After the app launches, pn run attaches to the app's stdout/stderr so Python print() output and tracebacks stream back into your terminal until you press Ctrl+C:

import pythonnative as pn


@pn.component
def App():
    count, set_count = pn.use_state(0)
    print(f"[App] render count={count}")
    return pn.Column(
        pn.Text(f"Count: {count}"),
        pn.Button("Tap me", on_click=lambda: set_count(count + 1)),
    )
  • On Android, logs are streamed via adb logcat filtered to the python.stdout / python.stderr tags (that Chaquopy redirects print() to) plus the template's Kotlin tags.
  • On iOS Simulator, the app is launched via xcrun simctl launch --console-pty, which forwards the Python process's standard streams to your terminal.

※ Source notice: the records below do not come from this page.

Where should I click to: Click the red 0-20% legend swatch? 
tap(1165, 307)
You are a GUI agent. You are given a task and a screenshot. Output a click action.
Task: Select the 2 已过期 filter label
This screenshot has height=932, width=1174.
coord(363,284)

Pass --no-logs if you'd rather run fire-and-forget:

pn run android --no-logs
pn run ios --no-logs

Check your toolchain

Before your first build, run pn doctor to verify the local toolchain (Java/Android SDK for Android; Xcode/Simulator and a signing team for iOS) and validate your pythonnative.toml:

pn doctor            # check everything
pn doctor android    # only Android-relevant checks
pn doctor ios        # only iOS-relevant checks

It prints [ok] / [!] / [x] for each check and exits non-zero when something will block a build, so it's safe to run in CI.

Build for release

When you're ready to ship, pn build produces signed, distributable artifacts:

pn build android     # release APK + AAB
pn build ios         # signed .ipa via xcodebuild archive/export

Release builds need signing configured in pythonnative.toml (a keystore for Android, a development team for iOS). See Building for release for the full walkthrough.